Symptoms of Friedreich's ataxia can vary from person to person, but commonly include:
- Poor balance
- Unsteadiness while walking, especially in dark conditions
- Poor muscle coordination
- Poor gross motor skills
- Slurred speech (dysarthria)
- Decreased fine motor skills in the hands and feet (i.e. handwriting, using buttons)
- Stiffness and cramping in legs
- Decreased or absent reflexes
Other non-neurological features of the condition include:
- Hypertrophic cardiomyopathy, where the walls of the heart muscle are abnormally thick
- Heart arrhythmias (heart rhythm abnormalities)

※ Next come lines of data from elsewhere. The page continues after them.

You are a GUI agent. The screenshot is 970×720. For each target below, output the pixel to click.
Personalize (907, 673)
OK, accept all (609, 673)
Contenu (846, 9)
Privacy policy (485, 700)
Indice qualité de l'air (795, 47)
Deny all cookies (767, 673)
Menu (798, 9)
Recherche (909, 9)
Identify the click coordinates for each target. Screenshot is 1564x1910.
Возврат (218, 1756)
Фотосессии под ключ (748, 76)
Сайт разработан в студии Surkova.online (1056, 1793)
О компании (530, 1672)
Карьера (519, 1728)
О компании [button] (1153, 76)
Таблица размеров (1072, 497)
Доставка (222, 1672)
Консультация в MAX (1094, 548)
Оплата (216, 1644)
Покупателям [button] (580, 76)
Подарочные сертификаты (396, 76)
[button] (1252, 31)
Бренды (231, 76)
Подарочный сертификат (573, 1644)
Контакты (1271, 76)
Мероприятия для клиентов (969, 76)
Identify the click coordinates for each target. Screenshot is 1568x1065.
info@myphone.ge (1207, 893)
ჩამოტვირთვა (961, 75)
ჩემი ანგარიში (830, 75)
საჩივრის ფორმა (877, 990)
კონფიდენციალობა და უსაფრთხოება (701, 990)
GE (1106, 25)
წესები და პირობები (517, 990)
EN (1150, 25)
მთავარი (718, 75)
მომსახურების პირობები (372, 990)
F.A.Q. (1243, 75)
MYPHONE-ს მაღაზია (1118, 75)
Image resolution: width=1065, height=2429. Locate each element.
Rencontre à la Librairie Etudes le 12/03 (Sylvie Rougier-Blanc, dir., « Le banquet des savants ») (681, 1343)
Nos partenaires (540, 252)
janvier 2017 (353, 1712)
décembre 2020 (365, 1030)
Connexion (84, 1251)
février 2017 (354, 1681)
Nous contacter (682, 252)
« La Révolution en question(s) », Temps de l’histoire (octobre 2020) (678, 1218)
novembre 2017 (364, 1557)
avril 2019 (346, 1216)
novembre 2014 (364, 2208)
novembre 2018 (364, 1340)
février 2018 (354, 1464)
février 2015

- Scoliosis, a curvature of the spine
- Hearing loss
- Optic atrophy, damage to the optic nerve in the eye
- Urinary urgency
- Increased insulin resistance
- Increased chance of developing diabetes
Currently, there is no cure for Friedreich's ataxia. However, there are some prescription medications and over-the-counter supplements that can help manage some of the symptoms of the condition.
In addition, physical therapy and regular exercise can help you or your child maximize muscle functionality and prolong walking.
At Children's Hospital of Philadelphia, your or your child's care will be managed by our dedicated Friedreich’s Ataxia Center of Excellence. Our team focuses on managing the symptoms of Friedreich's ataxia and improving quality of life, with an emphasis on:
- Promoting normal growth and development.
- Slowing the progression of FA.
- Prevention and treatment of complications, including hypertrophic cardiomyopathy, a condition where the heart muscle is abnormally thick, and heart rhythm abnormalities. Access to CHOP's cardiology experts who specialize in treating these complications is part of the standard of care provided to patients with FA here at CHOP.
- Helping your family integrate complex care regiments into daily life.
- Accessing services to maximize independence.
- Connecting your family with educational programs.
We are constantly adjusting our approach to care based on the latest research findings and treatment approaches.
Children’s Hospital of Philadelphia is part of a network of centers around the world devoted to clinical research into Friedreich's ataxia. Our goal is to gain a better understanding of FA and its natural progression, and to use this understanding to identify better treatments.
Many new therapeutic approaches to FA are in various stages of development. We review any available clinical trials with all patients so that you have the opportunity to participate in these clinical studies if they may be of benefit to you or your child.
Learn more about our research.
While Friedreich's ataxia can cause you or your child to experience significant muscle and ambulatory issues, it does not usually affect the part of the brain involved in cognition and learning. Because of this, people with FA can lead active, rewarding lives.